◆ EXERCISE
Give back exactly the first lines of the entries below, through the line with "You are a computer-use agent. Screen".

◆ RECORDS FOR THE EXERCISE
BEGIN

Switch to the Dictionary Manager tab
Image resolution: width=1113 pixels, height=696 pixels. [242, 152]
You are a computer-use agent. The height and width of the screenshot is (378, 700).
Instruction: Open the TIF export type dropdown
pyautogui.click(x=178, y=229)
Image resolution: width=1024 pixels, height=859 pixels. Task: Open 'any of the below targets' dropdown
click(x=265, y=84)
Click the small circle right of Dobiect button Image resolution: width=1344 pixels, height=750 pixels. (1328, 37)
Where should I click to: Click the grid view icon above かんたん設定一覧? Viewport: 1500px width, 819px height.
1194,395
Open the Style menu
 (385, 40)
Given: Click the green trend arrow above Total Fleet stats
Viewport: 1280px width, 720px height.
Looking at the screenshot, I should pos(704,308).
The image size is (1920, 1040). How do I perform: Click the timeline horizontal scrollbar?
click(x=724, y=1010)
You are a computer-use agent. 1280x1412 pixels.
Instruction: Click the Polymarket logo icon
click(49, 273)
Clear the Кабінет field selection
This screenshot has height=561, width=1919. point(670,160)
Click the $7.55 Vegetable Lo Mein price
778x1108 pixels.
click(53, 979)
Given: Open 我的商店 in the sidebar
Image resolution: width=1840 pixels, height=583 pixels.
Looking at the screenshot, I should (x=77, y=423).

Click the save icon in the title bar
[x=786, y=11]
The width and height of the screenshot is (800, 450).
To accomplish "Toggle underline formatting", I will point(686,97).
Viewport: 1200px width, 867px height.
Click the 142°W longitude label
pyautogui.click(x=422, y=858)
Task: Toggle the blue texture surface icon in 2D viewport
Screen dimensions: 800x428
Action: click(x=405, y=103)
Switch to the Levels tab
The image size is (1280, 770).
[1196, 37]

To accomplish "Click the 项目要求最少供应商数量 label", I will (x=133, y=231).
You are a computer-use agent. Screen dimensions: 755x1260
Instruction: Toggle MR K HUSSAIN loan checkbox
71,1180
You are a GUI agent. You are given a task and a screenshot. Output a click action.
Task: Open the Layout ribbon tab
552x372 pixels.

END

◆ ANSWER TO THIS PROBLEM
Switch to the Dictionary Manager tab
Image resolution: width=1113 pixels, height=696 pixels. [242, 152]
You are a computer-use agent. The height and width of the screenshot is (378, 700).
Instruction: Open the TIF export type dropdown
pyautogui.click(x=178, y=229)
Image resolution: width=1024 pixels, height=859 pixels. Task: Open 'any of the below targets' dropdown
click(x=265, y=84)
Click the small circle right of Dobiect button Image resolution: width=1344 pixels, height=750 pixels. (1328, 37)
Where should I click to: Click the grid view icon above かんたん設定一覧? Viewport: 1500px width, 819px height.
1194,395
Open the Style menu
 (385, 40)
Given: Click the green trend arrow above Total Fleet stats
Viewport: 1280px width, 720px height.
Looking at the screenshot, I should pos(704,308).
The image size is (1920, 1040). How do I perform: Click the timeline horizontal scrollbar?
click(x=724, y=1010)
You are a computer-use agent. 1280x1412 pixels.
Instruction: Click the Polymarket logo icon
click(49, 273)
Clear the Кабінет field selection
This screenshot has height=561, width=1919. point(670,160)
Click the $7.55 Vegetable Lo Mein price
778x1108 pixels.
click(53, 979)
Given: Open 我的商店 in the sidebar
Image resolution: width=1840 pixels, height=583 pixels.
Looking at the screenshot, I should (x=77, y=423).

Click the save icon in the title bar
[x=786, y=11]
The width and height of the screenshot is (800, 450).
To accomplish "Toggle underline formatting", I will point(686,97).
Viewport: 1200px width, 867px height.
Click the 142°W longitude label
pyautogui.click(x=422, y=858)
Task: Toggle the blue texture surface icon in 2D viewport
Screen dimensions: 800x428
Action: click(x=405, y=103)
Switch to the Levels tab
The image size is (1280, 770).
[1196, 37]

To accomplish "Click the 项目要求最少供应商数量 label", I will (x=133, y=231).
You are a computer-use agent. Screen dimensions: 755x1260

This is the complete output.